Die Sozialversicherung in ihrer heutigen Form geht auf die „Kaiserliche Botschaft“ von 1881 und die Bismarckschen Sozialgesetze zur Krankenversicherung (1883), Unfallversicherung (1884) und zur Invaliden- und Alterssicherung (1889) zurück.

Die Sozialversicherung besteht in Deutschland aus fünf Zweigen:

  • Arbeitslosenversicherung (ALV)

  • Gesetzliche Krankenversicherung (GKV)

  • Pflegeversicherung (PV)

  • Deutsche Rentenversicherung (RV)

  • Gesetzliche Unfallversicherung (UV)

Im Laufe der Zeit wurden immer weitere Kreise der Bevölkerung gesetzlich in den Versicherungsschutz einbezogen (zuletzt zum 1. April 2004 die sog. Nichtversicherten). Für die Sozialversicherung sind folgende Merkmale kennzeichnend: Die Leistungen werden durch Beiträge, in der Regel von Versicherten und Arbeitgebern, finanziert. Der Anspruch auf Leistungen besteht ohne individuelle Bedürftigkeitsprüfung. Die Versicherungspflicht besteht per Gesetz (Versicherungszwang). Die Sozialversicherung ist nach dem Prinzip der Selbstverwaltung organisiert.

Die Beiträge sind bis zur Höhe der Beitragsbemessungsgrenze an den Bruttolöhnen und -gehältern orientiert und werden (mit einigen Ausnahmen) „paritätisch“, also jeweils zur Hälfte von Arbeitgebern (als Lohnnebenkosten) und Arbeitnehmern getragen.

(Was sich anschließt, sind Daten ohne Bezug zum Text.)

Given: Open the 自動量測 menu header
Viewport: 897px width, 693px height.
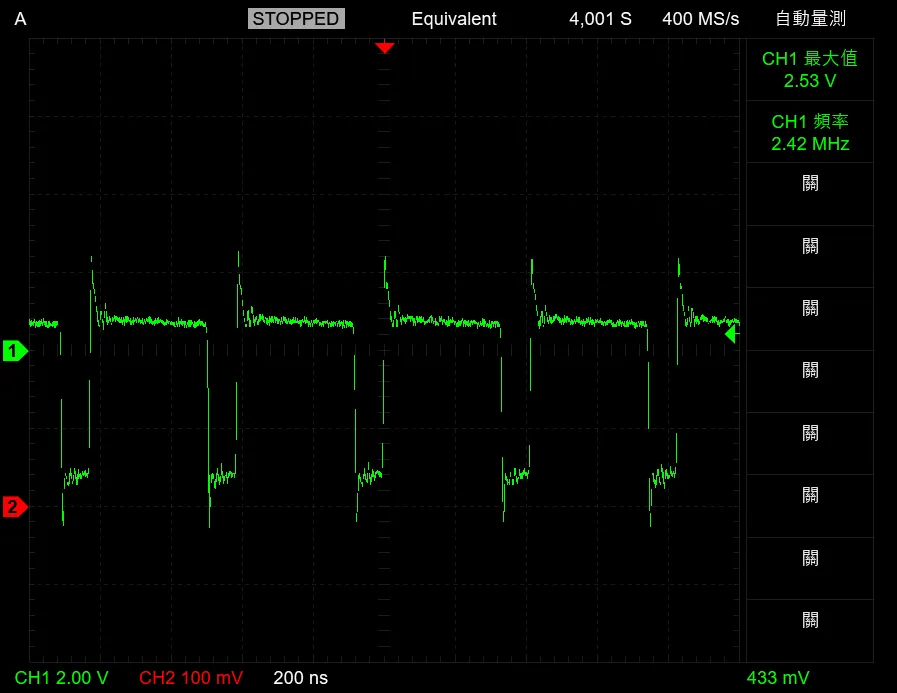Looking at the screenshot, I should click(810, 19).
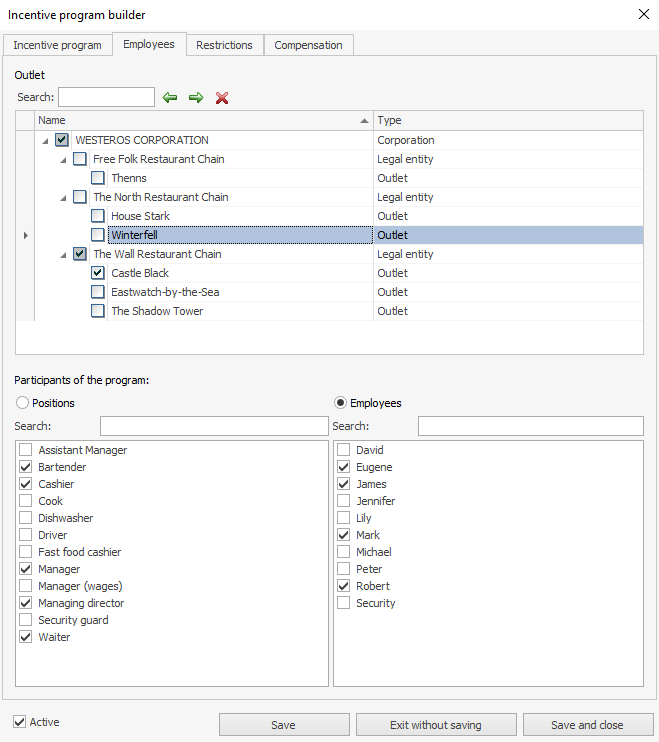Viewport: 659px width, 742px height.
Task: Close the Incentive program builder window
Action: coord(642,14)
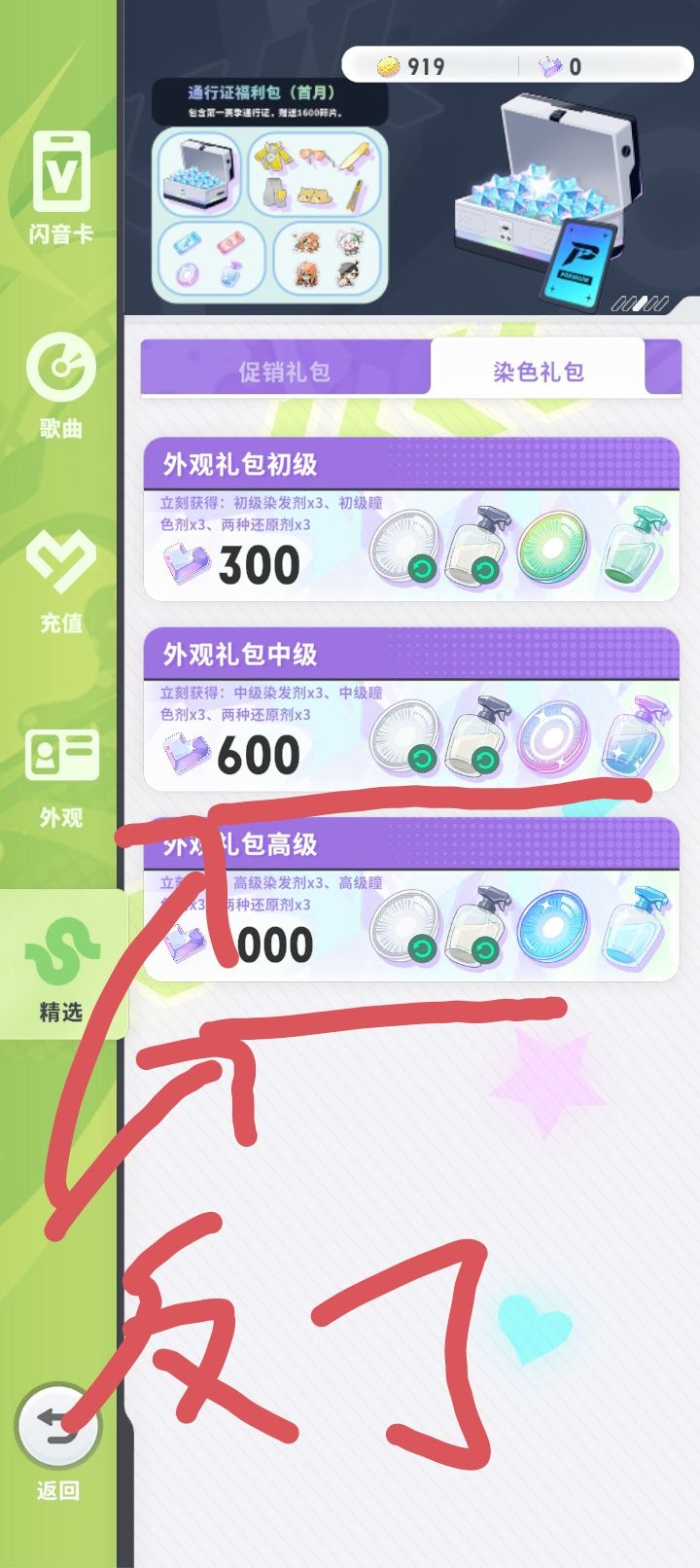Buy 外观礼包初级 for 300

(x=411, y=519)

Während sich in der PKV das eigene Risiko in der Höhe des Beitrags widerspiegelt (Äquivalenzprinzip), werden in der gesetzlichen Krankenversicherung (GKV) die Beiträge nach der wirtschaftlichen Leistungsfähigkeit (Solidaritätsprinzip) bemessen. Das schließt auch eine Familienversicherung für Angehörige (Ehegatten, Kinder und Jugendliche bis zu einem bestimmten Alter und einer bestimmten Einkommensgrenze) mit ein. Das Äquivalenzprinzip gilt in der Sozialversicherung lediglich bei der Gewährung von Geld- bzw. Einkommensersatzleistungen (Renten, Arbeitslosengeld, Krankengeld). Die Höhe dieser Zahlungen richtet sich nach der Höhe des beitragspflichtigen Einkommens (beitragspflichtige Einnahmen) und der Dauer der Einzahlung in die Sozialversicherung.

Die GKV gewährt für Personen, die keinen Anspruch auf Lohnfortzahlung durch den Arbeitgeber (in der Regel ab der siebten Woche einer Arbeitsunfähigkeit) haben sowie unter definierten Voraussetzungen bei Erkrankung eines Kindes Krankengeld in Höhe von bis zu 70 Prozent des regelmäßigen beitragspflichtigen Einkommens.